I left the film full of rage, despondent, and convicted-  if you serve any religious institution, you need to see this film.

Spotlight is the cautionary tale of an institution that is more invested in self-protection than the protection of the vulnerable.

This is non-neogotiable: If you plan to attend to the tender spiritual lives of people, you need to know and see what damage any of us or our institutions can do. Ministry is an awesome responsibility, which is part of what makes it such meaningful work.  The flip-side of this power and intimacy in people’s lives and souls is the potential for enormous damage. I wish our ordination vows included the promise to “do no harm.”

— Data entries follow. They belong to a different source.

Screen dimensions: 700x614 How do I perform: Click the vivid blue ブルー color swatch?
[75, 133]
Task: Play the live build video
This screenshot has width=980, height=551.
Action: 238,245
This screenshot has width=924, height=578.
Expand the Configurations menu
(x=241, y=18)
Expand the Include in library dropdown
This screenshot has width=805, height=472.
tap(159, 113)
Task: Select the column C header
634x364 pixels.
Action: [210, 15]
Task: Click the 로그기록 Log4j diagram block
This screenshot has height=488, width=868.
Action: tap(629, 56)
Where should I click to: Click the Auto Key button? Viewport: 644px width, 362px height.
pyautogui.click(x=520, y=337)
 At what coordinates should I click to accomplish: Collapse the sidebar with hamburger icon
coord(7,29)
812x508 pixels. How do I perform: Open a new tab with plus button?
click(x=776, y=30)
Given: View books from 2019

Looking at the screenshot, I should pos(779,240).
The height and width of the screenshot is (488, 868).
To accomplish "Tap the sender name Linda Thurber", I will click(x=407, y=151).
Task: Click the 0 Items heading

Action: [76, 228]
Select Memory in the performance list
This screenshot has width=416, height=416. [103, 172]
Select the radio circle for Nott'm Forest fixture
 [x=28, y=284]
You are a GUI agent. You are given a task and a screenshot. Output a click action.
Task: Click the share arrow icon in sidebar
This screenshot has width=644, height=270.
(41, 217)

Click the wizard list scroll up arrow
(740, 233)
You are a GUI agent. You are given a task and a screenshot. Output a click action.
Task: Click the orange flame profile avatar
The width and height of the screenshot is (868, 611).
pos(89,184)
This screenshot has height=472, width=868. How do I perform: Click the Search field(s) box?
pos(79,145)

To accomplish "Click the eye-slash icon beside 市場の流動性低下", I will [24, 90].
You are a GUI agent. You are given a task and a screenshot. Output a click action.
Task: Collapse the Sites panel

There are plenty of strong reviews of the film: Vulture, Wall Street Journal, NPR, New York Times, The New Yorker, Variety, the Roman Catholic magazine America, and the definitive review by Ty Burr from the Boston Globe. Here, I’m less interested in whether this is a good film ( near unanimous reviews think it is, and I do too), and more interested in what we who lead religious institutions might learn and do.

Maurice Timothy Reidy, the executive editor of the Roman Catholic America magazine wrote he left the film with “the nagging thought that the abuse scandal is something that all Catholics have to reckon with in some fashion.” I would argue that anyone invested in institutions needs to reckon with the institutional power and responsibility made visible in this film.

When institutions get too big to fail, too powerful to be challenged, lives are damaged, as the (supposed) good of the institution is prioritized over the individual. Real, human bodies and souls are inevitably harmed, with aftershocks of trauma spreading through surrounding families, neighborhoods, and entire cities. The victims are actual humans, but their humanity is overwhelmed by shadow cast by large institutions.

Clergy sexual abuse is a most despicable sin: a violation of the autonomy and dignity of a Child of God, a betrayal of the awesome responsibility to nurture someone’s soul, and an abuse of the power and privilege of religious leadership.  When institutions are protect or cover up of such abuse, a second violation occurs- the (supposed) preservation of the institution over the truth and humanity of the victim/survivor. The institution is implicitly considered more important than the dignity and well-being of individual and the community.

A.O. Scott in the New York Times put it this way:

“When institutions convinced of their own greatness work together, what usually happens is that the truth is buried and the innocent suffer. Breaking that pattern of collaboration is not easy. Challenging deeply entrenched, widely respected authority can be very scary.”

Director Tom McCarthy described the battle between the Globe reporters and the leaders of the Roman Catholic Church in Boston as a case of “Goliath versus Goliath.”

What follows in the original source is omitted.